=== RECORDS PROVIDED ===

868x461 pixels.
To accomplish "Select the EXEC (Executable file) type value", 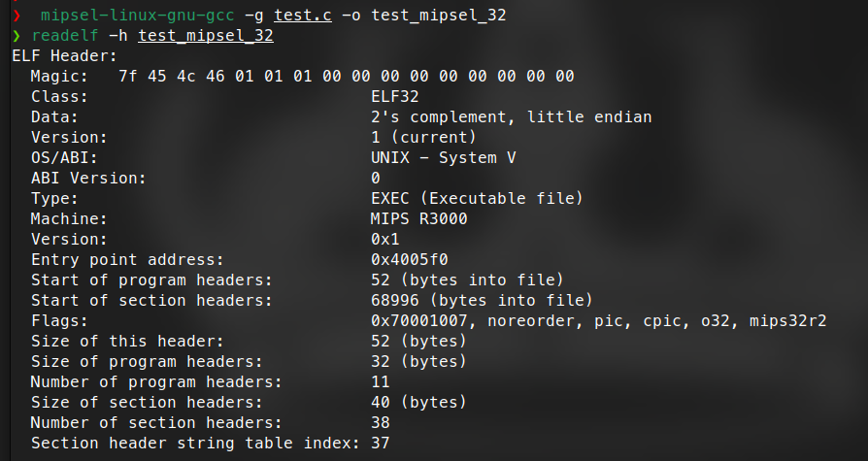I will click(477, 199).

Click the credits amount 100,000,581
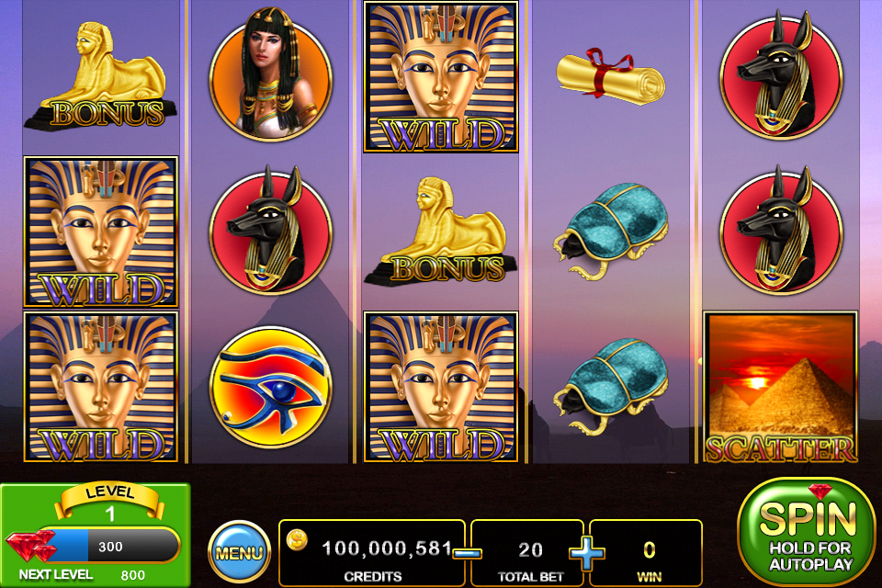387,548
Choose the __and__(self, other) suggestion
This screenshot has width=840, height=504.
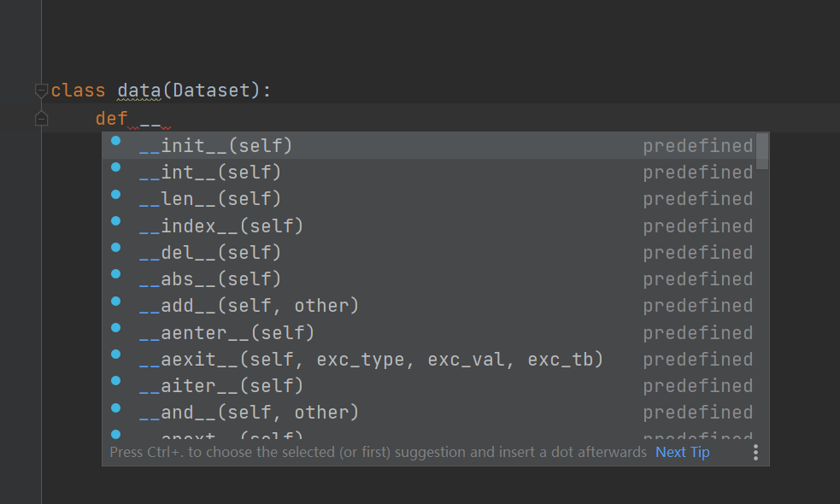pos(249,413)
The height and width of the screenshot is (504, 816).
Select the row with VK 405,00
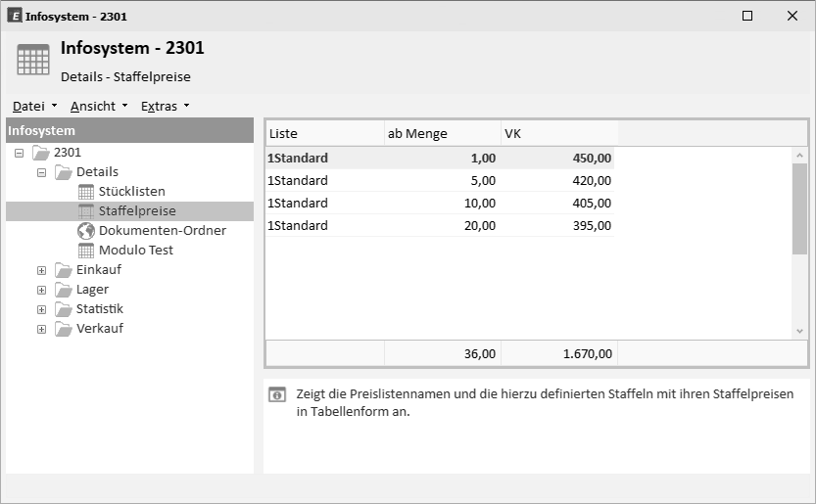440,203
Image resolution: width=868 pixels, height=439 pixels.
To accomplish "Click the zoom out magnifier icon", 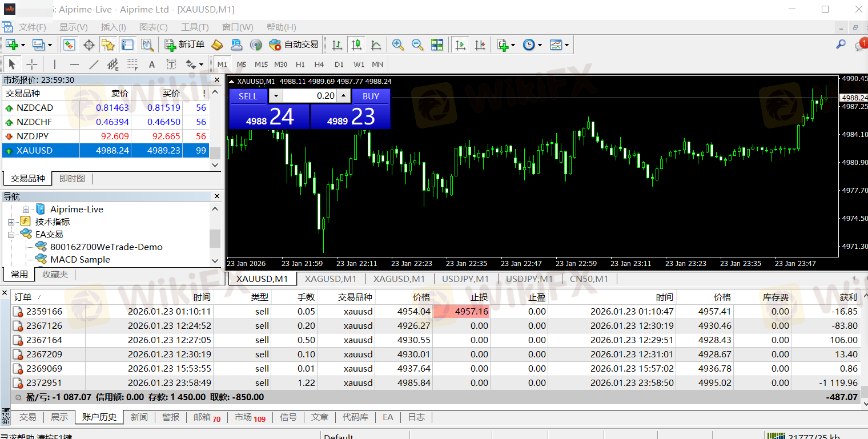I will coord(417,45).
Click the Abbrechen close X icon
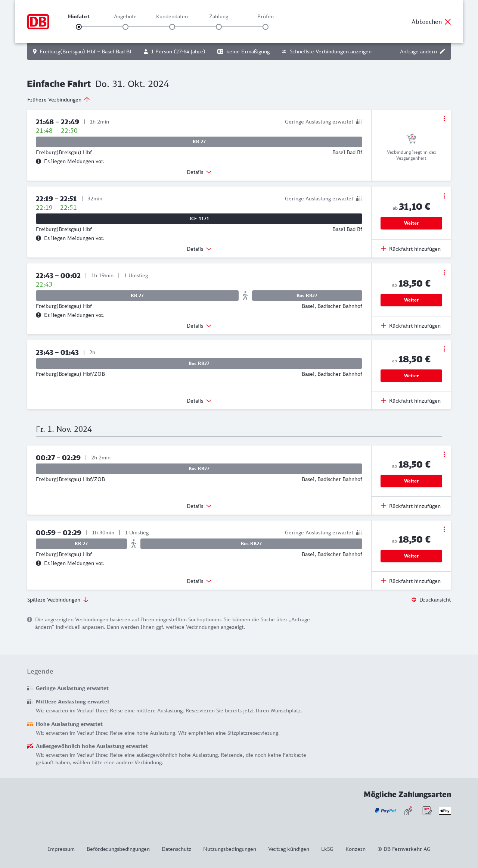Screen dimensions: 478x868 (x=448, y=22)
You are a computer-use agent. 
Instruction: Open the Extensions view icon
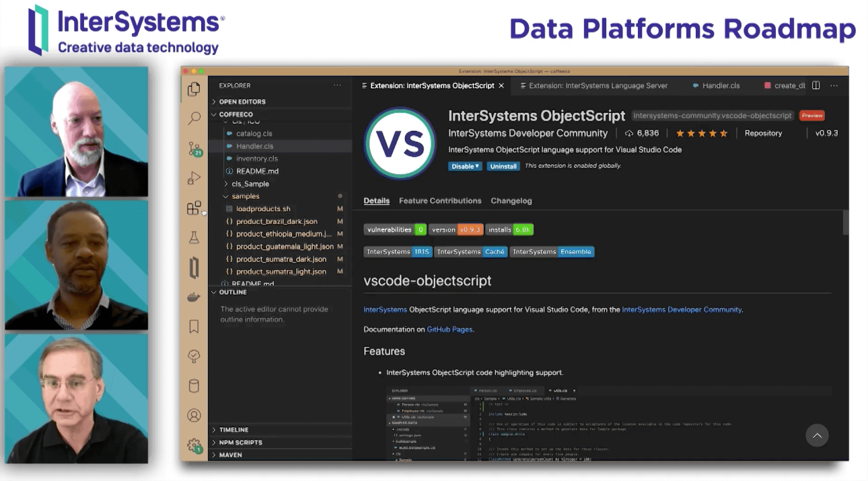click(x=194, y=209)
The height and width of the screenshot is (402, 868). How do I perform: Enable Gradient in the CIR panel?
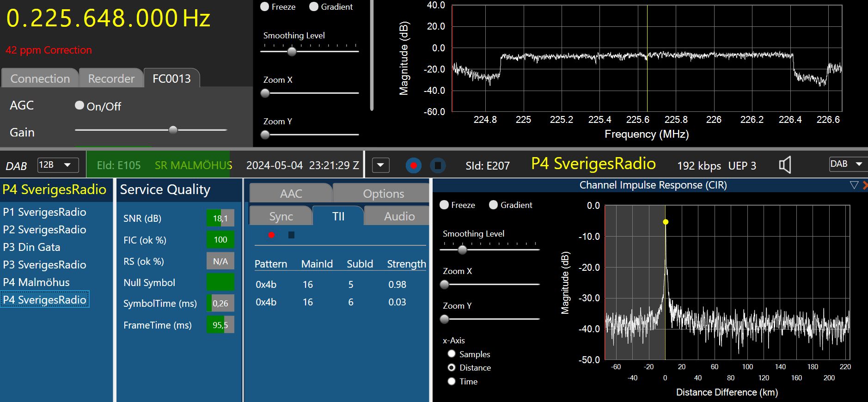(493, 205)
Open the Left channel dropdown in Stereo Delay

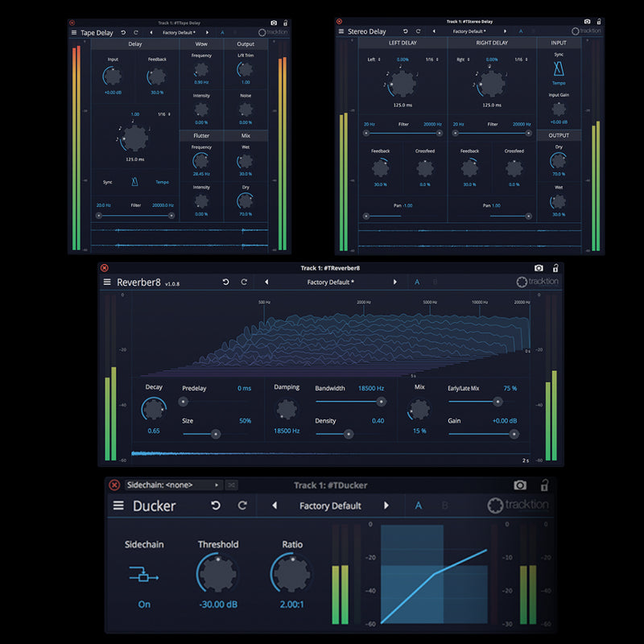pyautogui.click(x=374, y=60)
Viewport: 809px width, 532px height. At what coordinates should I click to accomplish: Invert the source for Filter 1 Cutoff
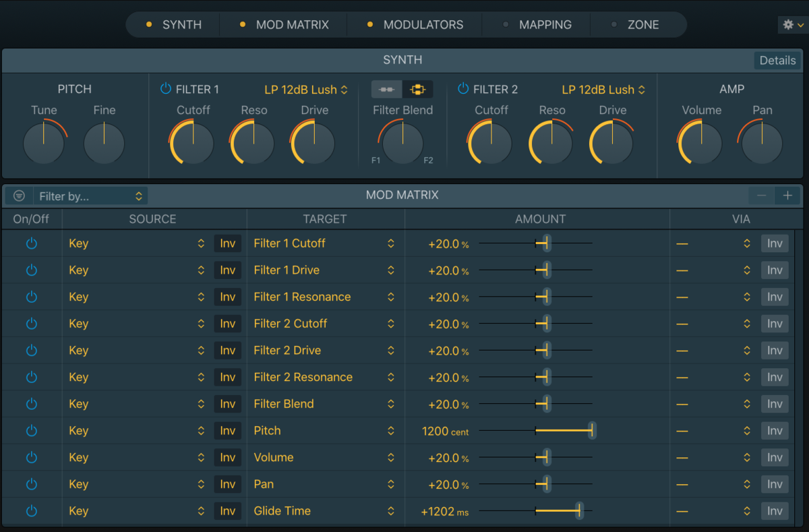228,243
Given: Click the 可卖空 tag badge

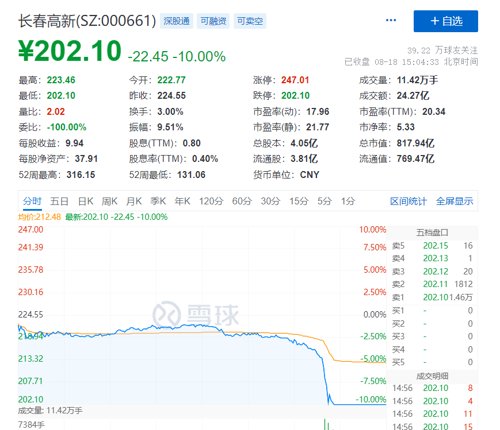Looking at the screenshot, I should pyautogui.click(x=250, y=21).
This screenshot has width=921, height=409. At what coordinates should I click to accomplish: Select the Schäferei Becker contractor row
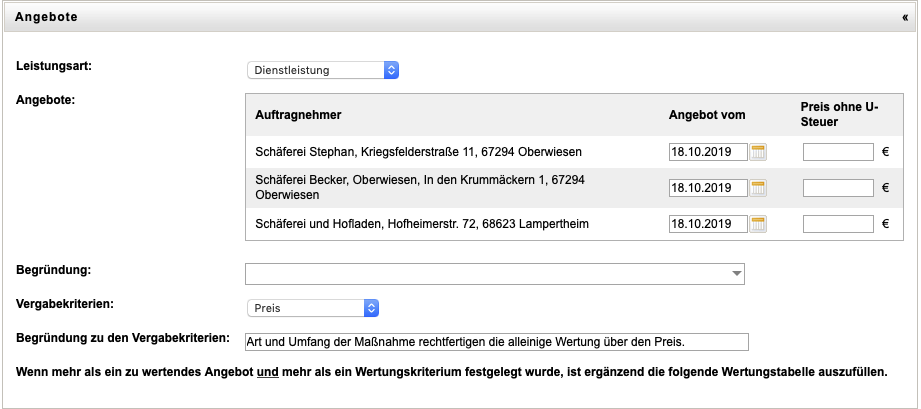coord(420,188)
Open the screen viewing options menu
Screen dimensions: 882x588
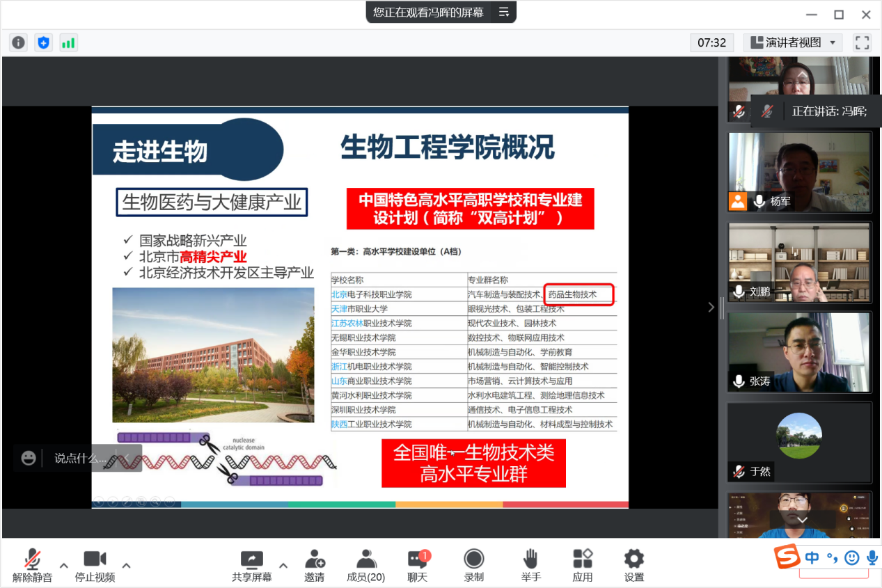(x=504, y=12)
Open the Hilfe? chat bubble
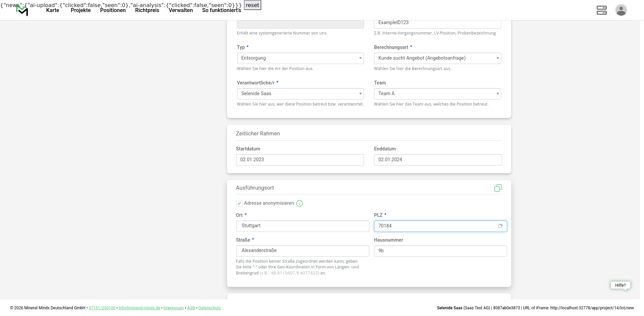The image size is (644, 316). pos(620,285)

===

### [AIM OF THE TASK]
Leave out the pictures and return, exactly as written, only the lines from the line with "Instruction: Open the Extensions view icon" through the end of the records above.

### [ANSWER TO THIS TASK]
Instruction: Open the Extensions view icon
click(x=194, y=209)
The height and width of the screenshot is (402, 868). How do I perform: Enable Gradient in the CIR panel?
(493, 205)
Open the Left channel dropdown in Stereo Delay

pyautogui.click(x=374, y=60)
Viewport: 809px width, 532px height. At what coordinates should I click to accomplish: Invert the source for Filter 1 Cutoff
228,243
Given: Click the 可卖空 tag badge

Looking at the screenshot, I should pyautogui.click(x=250, y=21).
This screenshot has width=921, height=409. At what coordinates should I click to accomplish: Select the Schäferei Becker contractor row
coord(420,188)
Open the screen viewing options menu
Screen dimensions: 882x588
(x=504, y=12)
Open the Hilfe? chat bubble
The image size is (644, 316). pos(620,285)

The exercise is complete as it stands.